Joint stiffness is a hallmark of rheumatoid arthritis (RA), a chronic disease that affects 1.3 million adult Americans. Resulting from an abnormal response of the immune system, rheumatoid arthritis inflames the soft tissue that lines the surface of joints (called the synovium). It is a systemic disease that not only makes joints stiff and painful, but can also affect other parts of your body, such as internal organs.
By noting symptoms such as joint stiffness and seeking early treatment, you can feel better, slow or stop progression of the disease, and minimize joint damage. This allows you to live a more active, full life.

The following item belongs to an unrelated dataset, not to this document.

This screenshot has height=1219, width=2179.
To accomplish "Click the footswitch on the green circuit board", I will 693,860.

Joint Stiffness: Early Sign of Rheumatoid Arthritis
How well you can move an arm, leg, or finger in different directions reflects the joint's range of motion. If you develop joint stiffness, your range of motion is reduced. Your joint doesn't move as well as it once did.
Joint stiffness may occur with or without joint pain. Other signs and symptoms in addition to the joint stiffness will help your doctor figure out what kind of arthritis you have.

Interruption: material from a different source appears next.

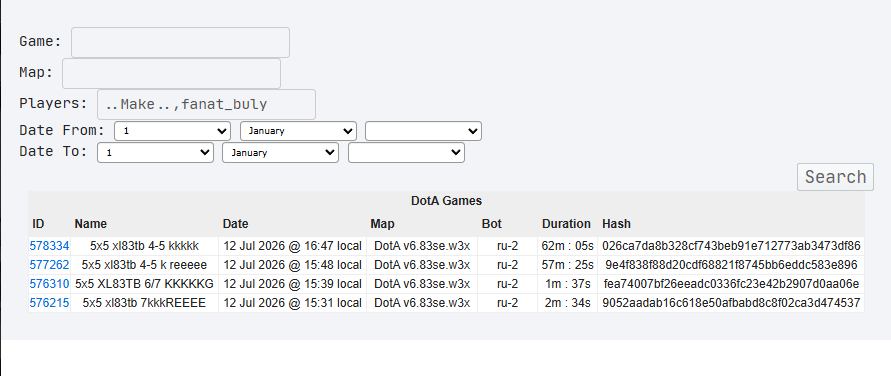
Task: Open the Date To year dropdown
Action: pyautogui.click(x=406, y=153)
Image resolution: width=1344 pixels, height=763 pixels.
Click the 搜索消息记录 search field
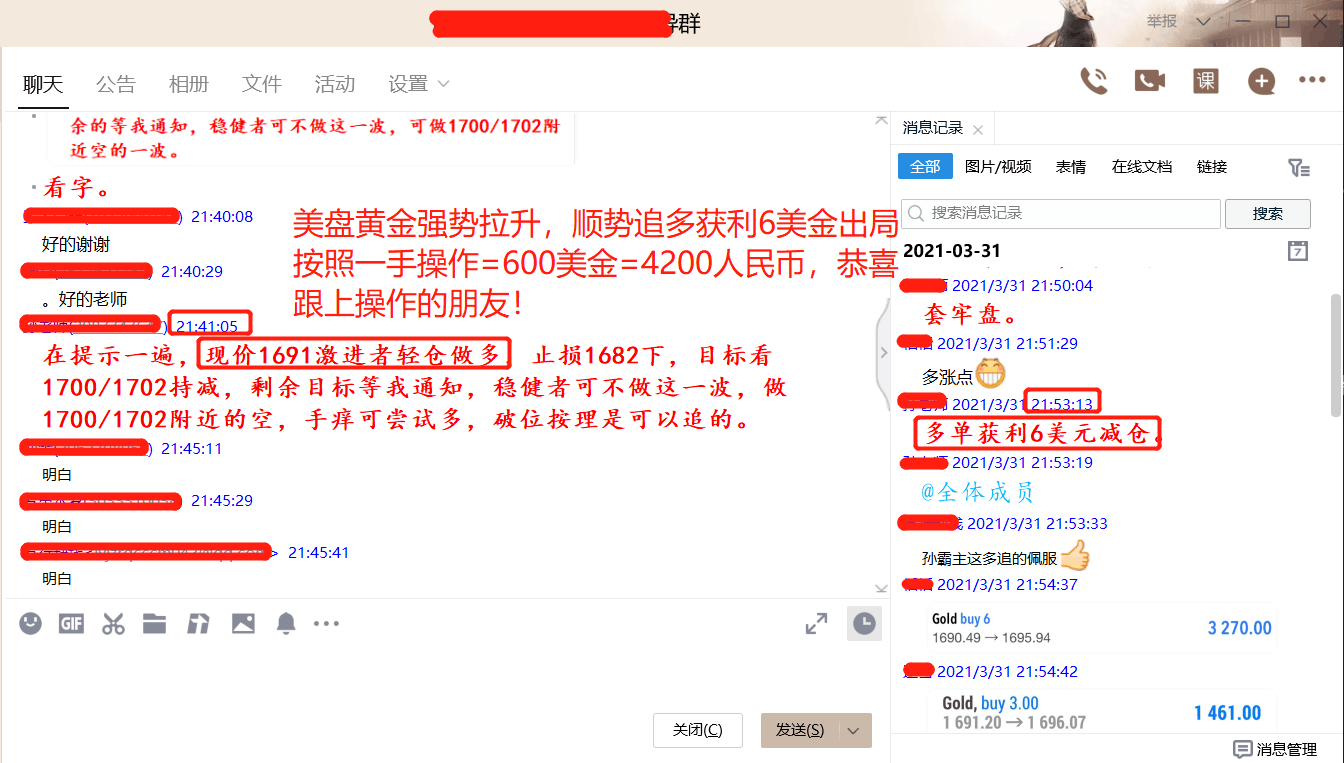[1061, 214]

With rheumatoid arthritis, joint stiffness and other symptoms such as pain or fatigue tend to develop and worsen over several weeks or months. Joint stiffness is most noticeable in the morning and may not improve for an hour or two. Sometimes it lasts throughout the day.

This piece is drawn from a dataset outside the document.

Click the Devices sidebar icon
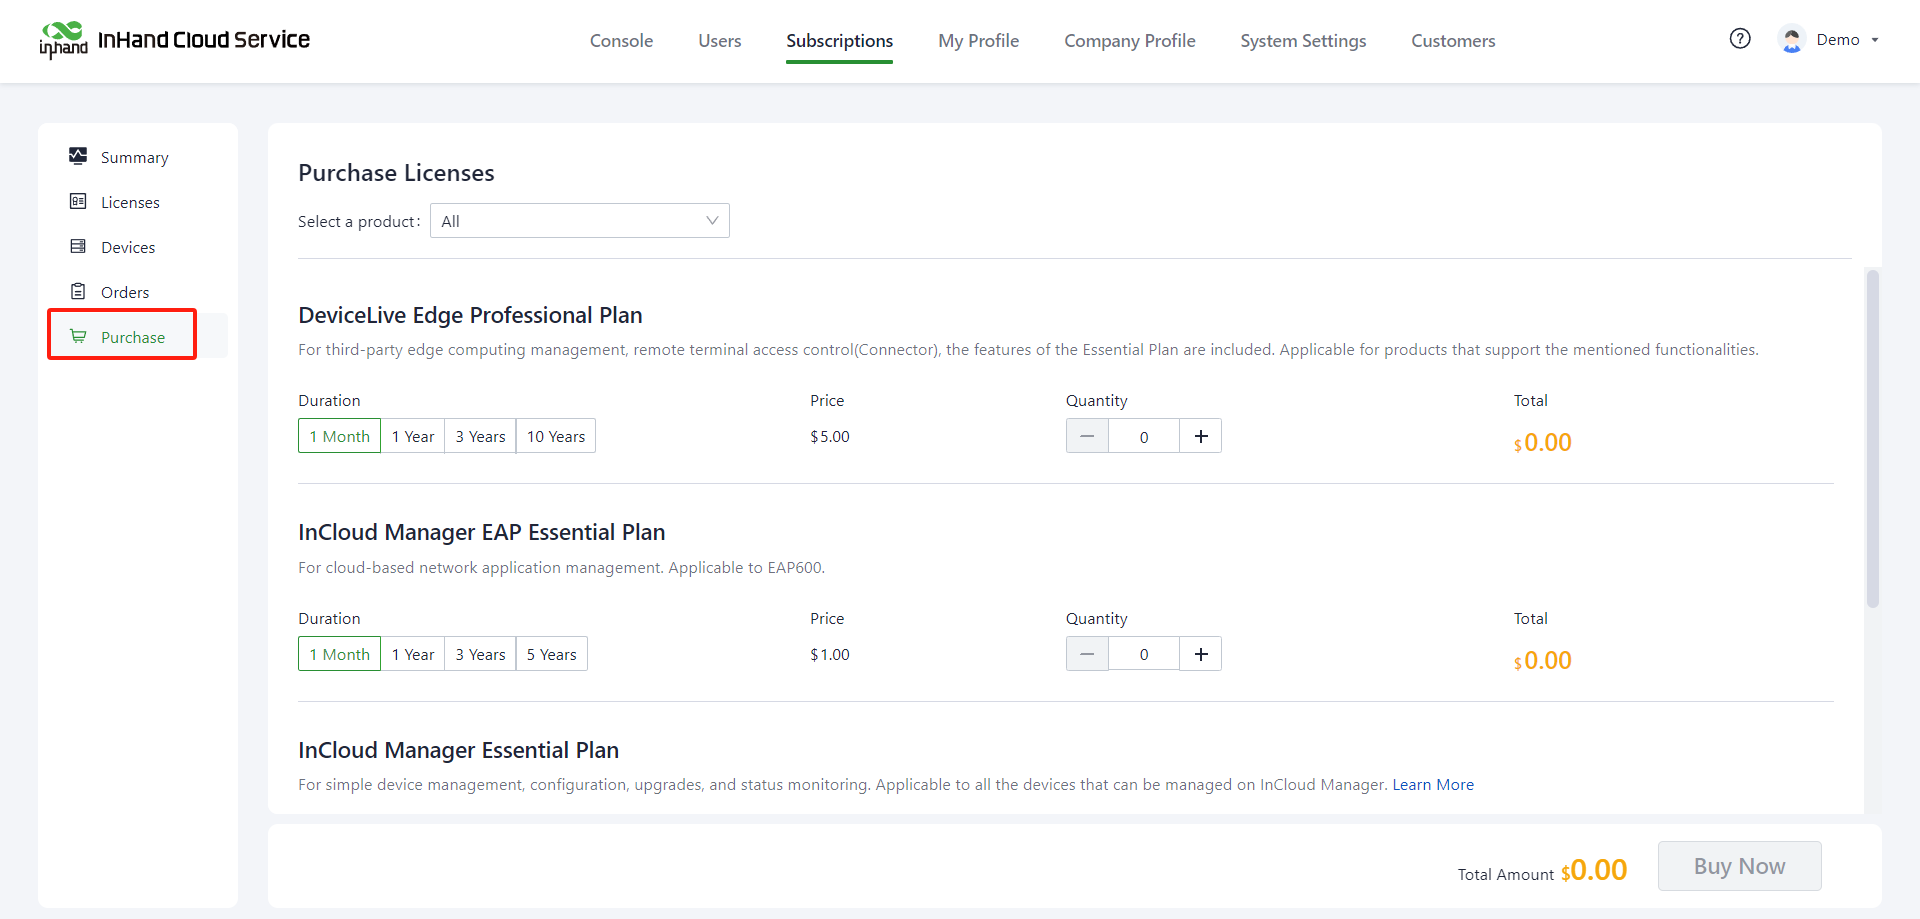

Joint stiffness from RA often affects these areas:
Three different processes occur as RA progresses..
In the first, the lining of the joint becomes inflamed. This causes stiffness, pain, warmth, redness, and swelling around the joint. Severe morning stiffness, which can limit your ability to function, is often the very first sign of the disease.
In the second, the rapid division, growth, and influx of inflammatory ( white blood cells) cells causes the synovium to thicken.
In the third, the inflammatory cells release enzymes that may digest bone and cartilage. This often causes more pain, loss of joint shape and alignment, and loss of movement.